Well i decided to buy and try one of alpines new IPOD solution headunits- iDA-X300.
Its a very nice unit- the red illumintaion matches the interior of the Subaru dash fairly well, the face and buttons seem very sturdy and firm.

After installation i tried my hand at seeing how it controls my Pxa-H701 processor, to my grave disappointment all it apprantly does is call up 6 user presets from the processor, you cannot adjust any of the settings on the processor ( T/a, crossover ...etc...).

The sound from the ipod seemed a bit thin and empty, the bass lacked any punch and did not seem to go down past 70hz or so.
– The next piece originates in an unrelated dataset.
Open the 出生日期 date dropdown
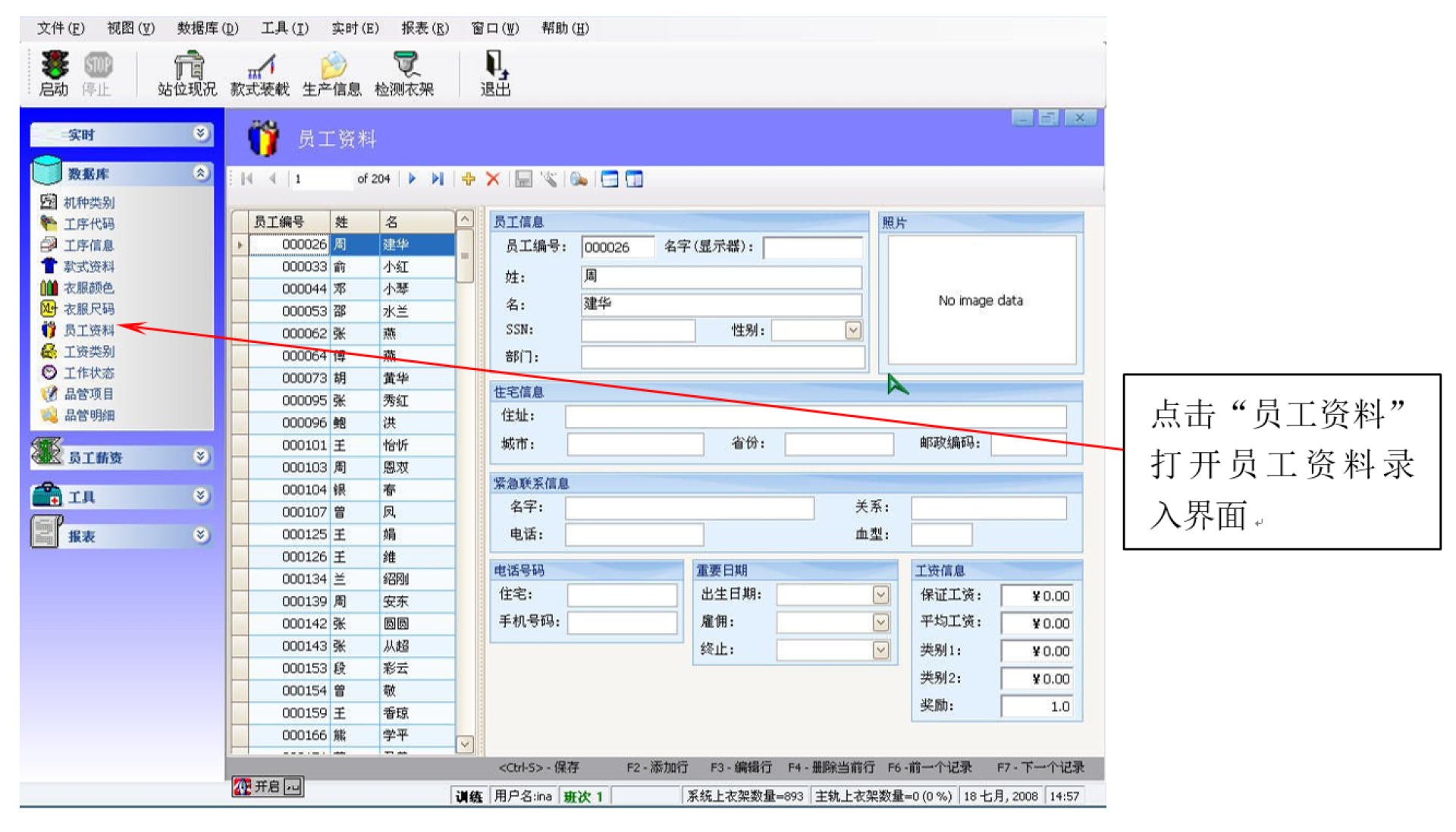 pos(880,595)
Im now in the process of Un-installing it and putting back in my dva-9860.


----------



## blacksvtf03 (Feb 27, 2009)

I thought the same thing about the X100 once I upgraded the rest of my system and started listening to quality CD's with the changer. I wound up putting my 7939 back in


----------



## kepone (Aug 15, 2006)

Guys, 

Please keep in mind that the ipod will only play back what you put into it. If you download or encode your music at an average or low bitrate, it will sound crappy when you play it back. A lossless audio file sounds every bit as good as anything on a CD, it's the same digital data. The ipod/iphone is probably a better quality playback device than most cd transports, but everything depends on the bitrate of your music. For reference anything you buy from the Itunes store is only as 128kbps or 192kbps at best.

Secondly, I believe the X100 and X300 are meant to control the PXA- H100, not the H701. Also if it reads the presets from the H701, why don't you just use the presets? If you have the 701 controller, get everything all set up, i cant for the life of me understand why anyone needs more than 6 system presets, then use the X300 to switch between your presets.

Also make sure that any equalization on the ipod is disabled.

Just my .02, i've used the X001 and the X100, and will be purchasing a X305 probably in the next day or two. I have no direct experience with the X300


----------



## 30something (Jan 9, 2009)

kepone said:


> For reference anything you buy from the Itunes store is only as 128kbps or 192kbps at best.


FYI, all of the iTunes "+" files are supposed to be 256kb AAC files and I've found them to be comparable to my CD's ripped with Apple Lossless...at least when compared in a moving automobile.


----------



## huggy77 (May 29, 2009)

I love the mp3 back and forth between the numbers and audiophiles... You get alot of it on the djforums, people swearing they can tell the difference between cd's and stuff that is encoded "lossless"

i encode my stuff afound 320 via LAME mp3, and it usually sounds great...


----------